Finding the Real You - Discovering Self

You create your world with your mind. It is by examining how you do this that you discover who you are. Happiness is a journey to self discovery.

When we were children, the adults around us directed our attention to the things that interested them. They interpreted the world to us.
Now, as adults, we have developed some of our own interpretations. But, we still rely on what our elders taught us as children.

Our five senses give us the physical information about our surroundings, our world, but it is our mind that gives it meaning. Reality can be thought of as the physical information presented to our five senses.

Of the many million bits of information that come into the range of your senses at any moment what is it that catches your immediate attention?
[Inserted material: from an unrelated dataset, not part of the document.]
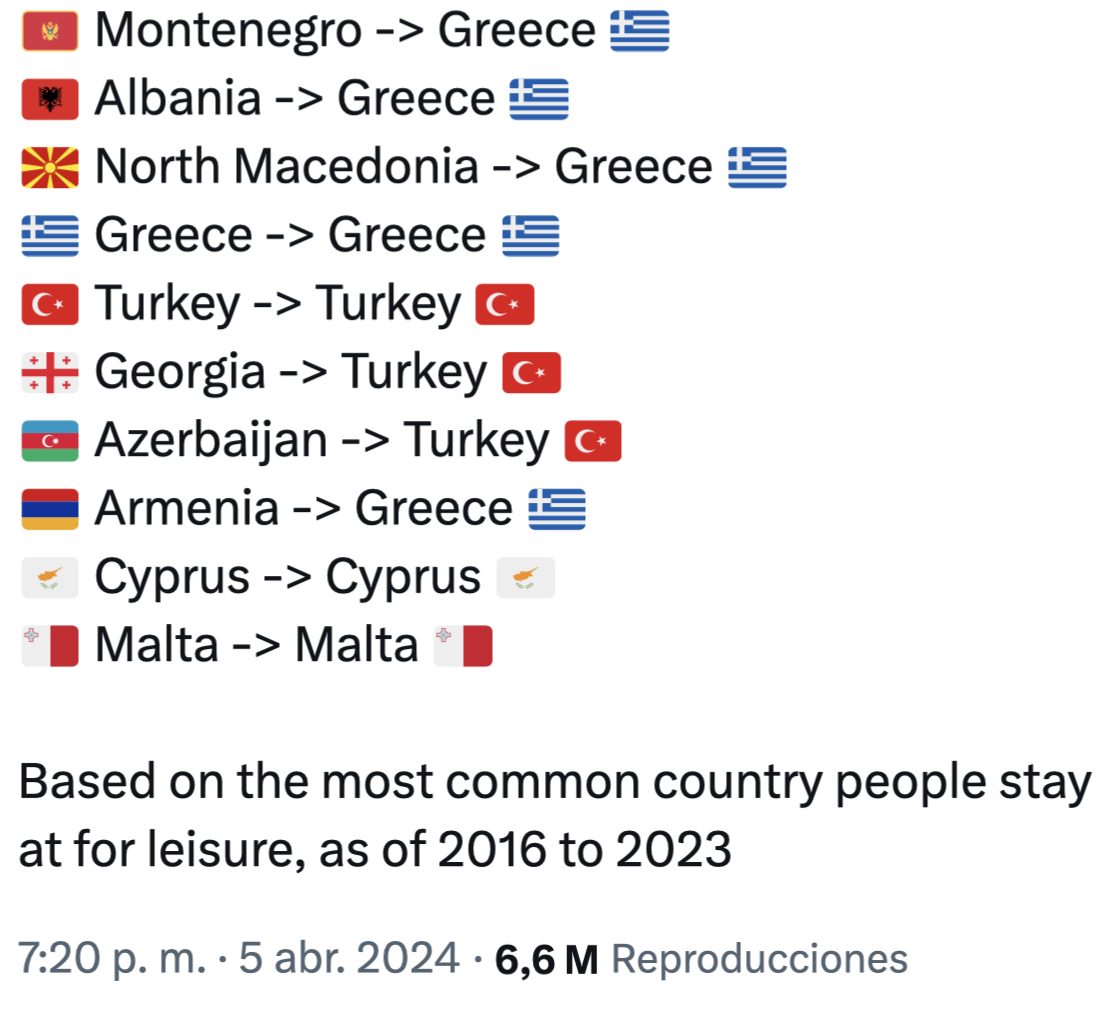Click the "Malta -> Malta" text line
1112x1014 pixels.
point(256,645)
It is by evaluating those attention catching bits that you begin to realize that where you focus your attention determines how you will react to what you observe. You will simply respond with same patterns of behavior you developed in the past. But, you can choose to respond differently. You can choose to have a stack of different responses to similar situations.
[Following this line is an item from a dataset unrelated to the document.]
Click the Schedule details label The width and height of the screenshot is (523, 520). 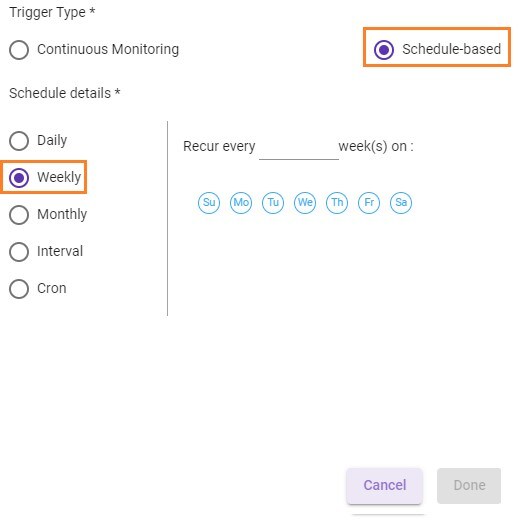click(65, 93)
For example, when you are talking to someone do you focus on their words, on their tone of voice, the way they move there hands, how they hold there body? Or do you focus on your internal dialog, planning what you are going to say next?

Try focusing on something other than what you normally do. Look at how they stand, how expressive their facial movements are, how they use their hands. Does what you observe improve the communications or does it cloud it?

Realizing that you too have a model of the world in mind will free you to recognize reality as the sensations of your five senses before they are censored by your mind. Though each moment is a new one to your life, you choose to interpret it based on similar moments in your past.

Each and every person that you meet is in exactly the same position. Each of us interprets the world in a very personal manner.

If people around the globe recognized that their model of the world is totally individual, I believe there would be less conflict, less religious intolerance and less bigotry.

The journey to self discovery begins by examining your personal model of the world.